Every morning we wake up different people

We’re not the people we were the day before and we don’t even realize it, because the instinct to accept change at soul level is deeply embedded within our survival mechanism.

We can feel those changes, though, which are too subtle for our reason, and turn to our emotions to transcribe them into the myths, metaphors, patterns and models, the denizens of the realm of archetypes.

Those are the threads we weave into the ever changing fabric of our lives: the age of innocence, the stages of womanhood, the golden years, the prime of life.

We exist as shifting clusters of archetypes, and we can’t even see it, for the same reason we can’t see our own eyes: they are the windows we look through in order to see the world.

Where do they come from? I don’t know.

Psychology says archetypes are common patterns of behavior, so old we feel like they’ve always been there, in the collective unconscious, fashioned from our basic drives and ideals; in real life they’re highly interconnected structures, which, like complex organic compounds, are often too intricate to sort out.

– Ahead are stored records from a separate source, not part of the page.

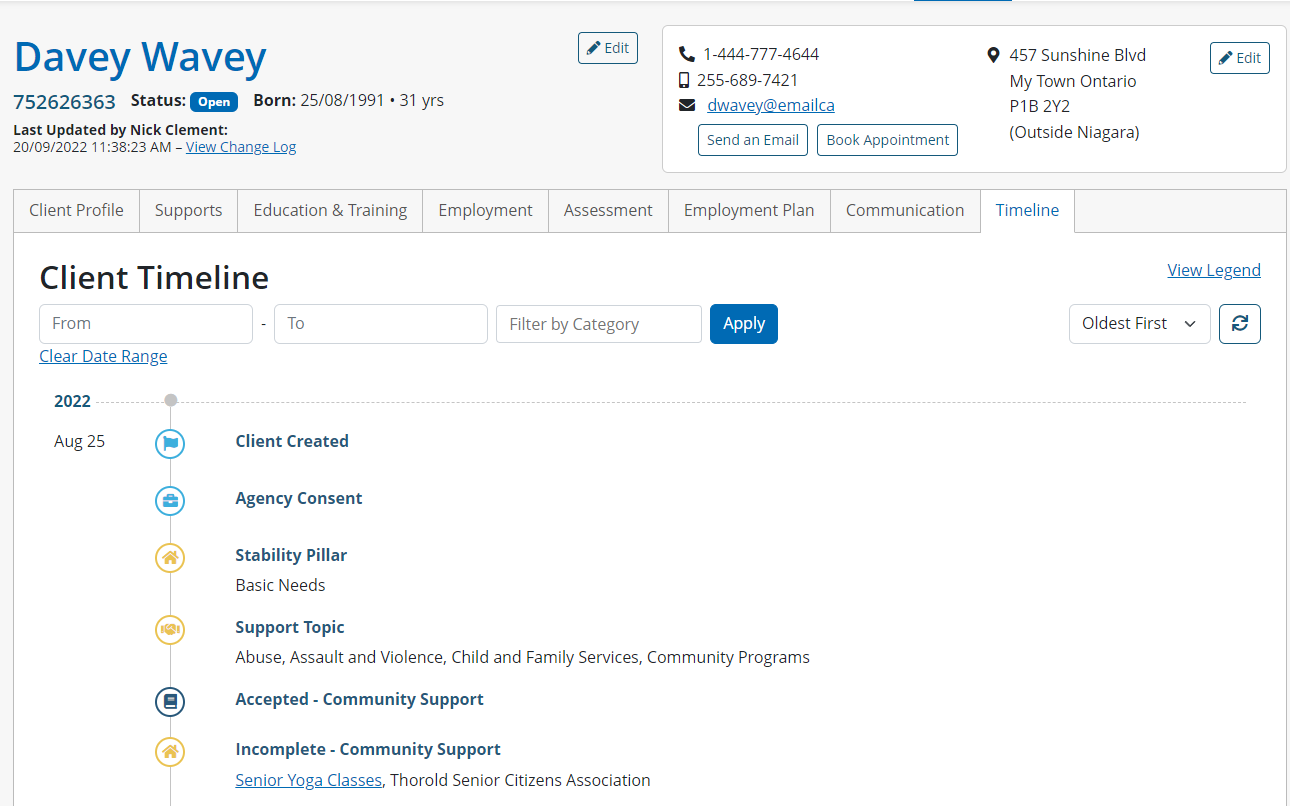Click the Stability Pillar house timeline icon
Viewport: 1290px width, 806px height.
170,557
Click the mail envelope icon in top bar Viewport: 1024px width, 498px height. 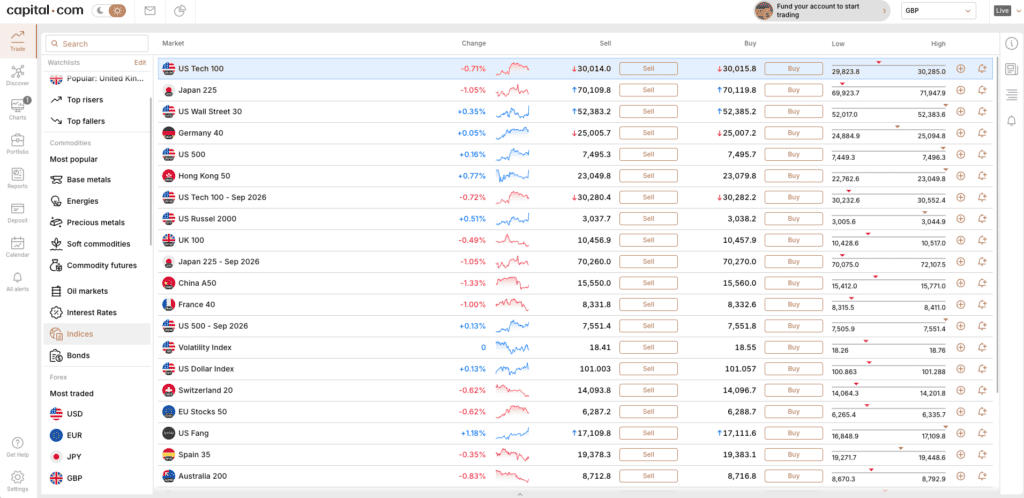[x=150, y=10]
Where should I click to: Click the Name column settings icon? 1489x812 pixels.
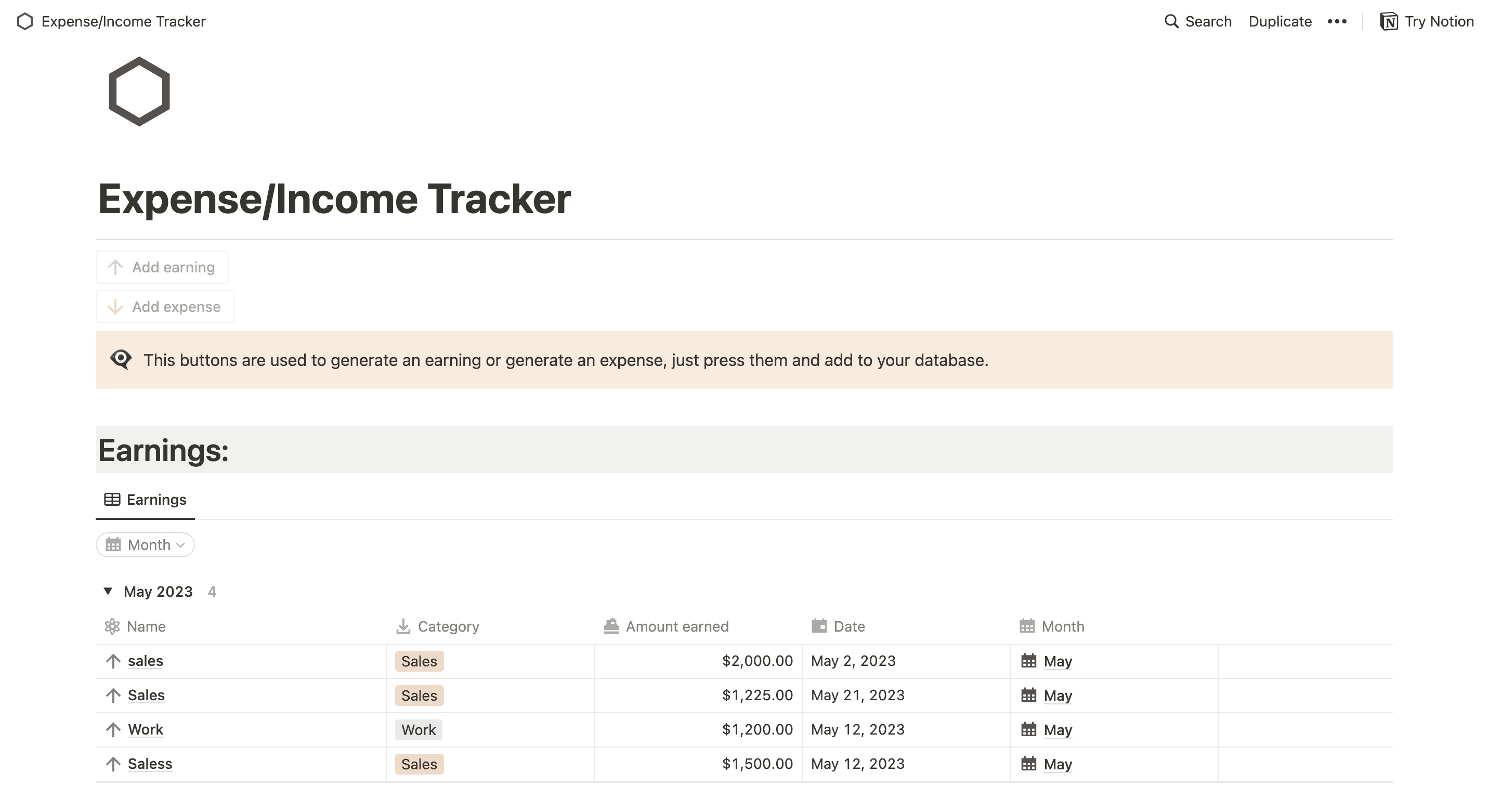coord(112,626)
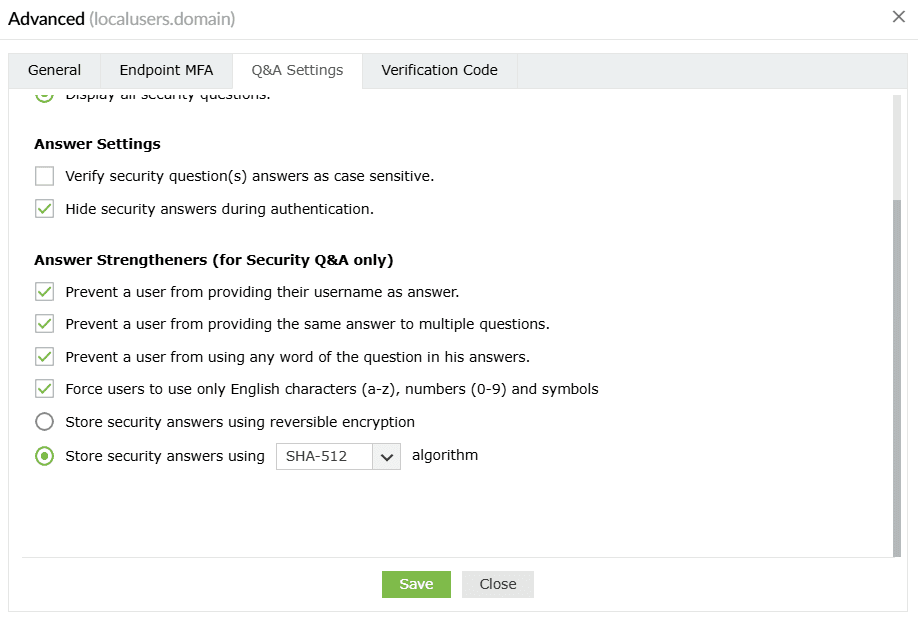Toggle preventing same answer to multiple questions
918x622 pixels.
tap(44, 323)
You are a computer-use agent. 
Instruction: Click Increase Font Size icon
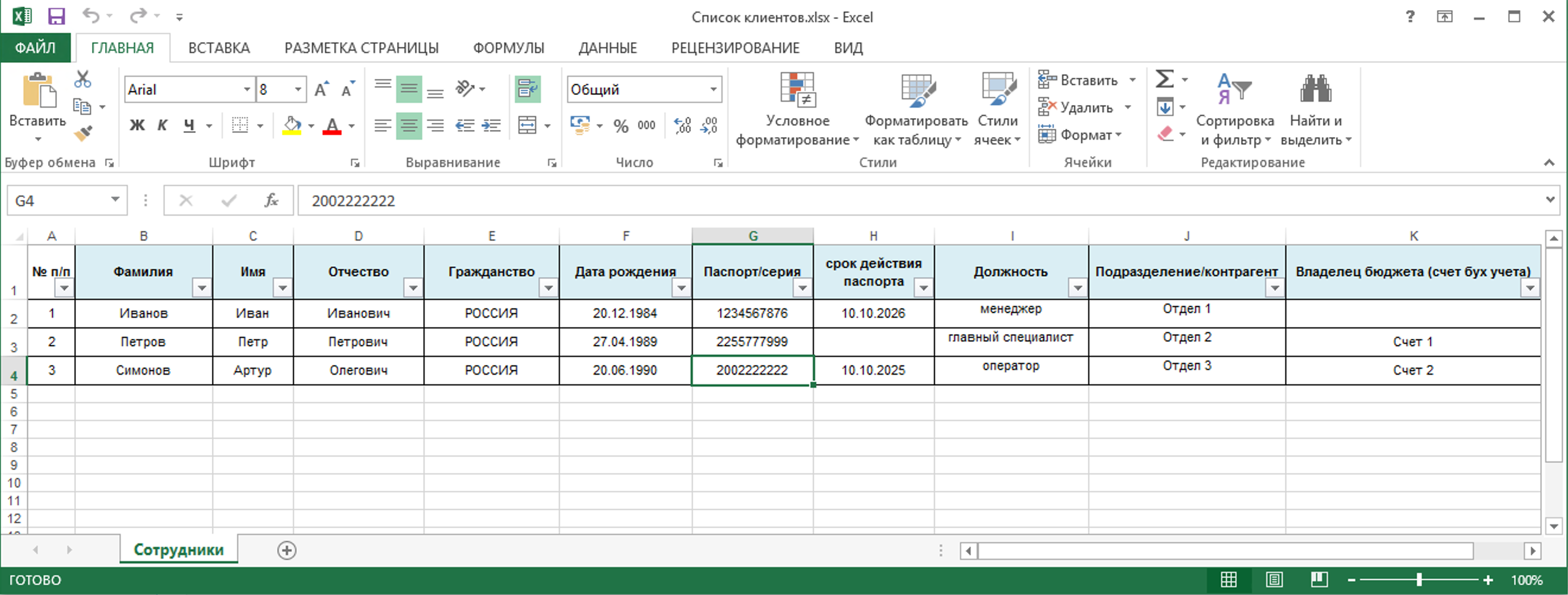pos(321,90)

A small but steady stream of these personality components carries us through our life changes; we call those our core personality.

They are the reason we remain recognizable to our friends and loved ones as we churn through being different people, like mail sorters dispatch envelopes to destinations.

Archetypal complexes are living evolving things.

Just like biological entities, their thriving depends on a world of unconscious, simultaneous processes too fast and convoluted for our rational control.

They are not abstract, inanimate objects by any stretch of the imagination, their number and structure changes all the time and, like all living things, they naturally mutate and crossbreed. The sum of their individual instances makes up its own species: the species of non-embodied drives.

New members of this species are born all the time, and they get more sophisticated as time goes by, progressively harder to understand and virtually impossible to control.

They visit your mind, they stay, they leave, they inspire, they destroy. They are loud, quiet, high-minded, and dumb.

They cover the gamut of human experience.

Their many threads shift like the weft of a loom, through the warp of your core personality, and weave the fabric of self, a beautiful tapestry of experiences and emotions you can only see looking back.

They are your best friends and your worst enemies, your trusted allies, your muses, your teachers and your tormentors, and you can’t live without them anymore than you can live without breathing.

You can’t chase them away, they are you, they are as much you as you’re ever going to experience as your self, that great mystery of life.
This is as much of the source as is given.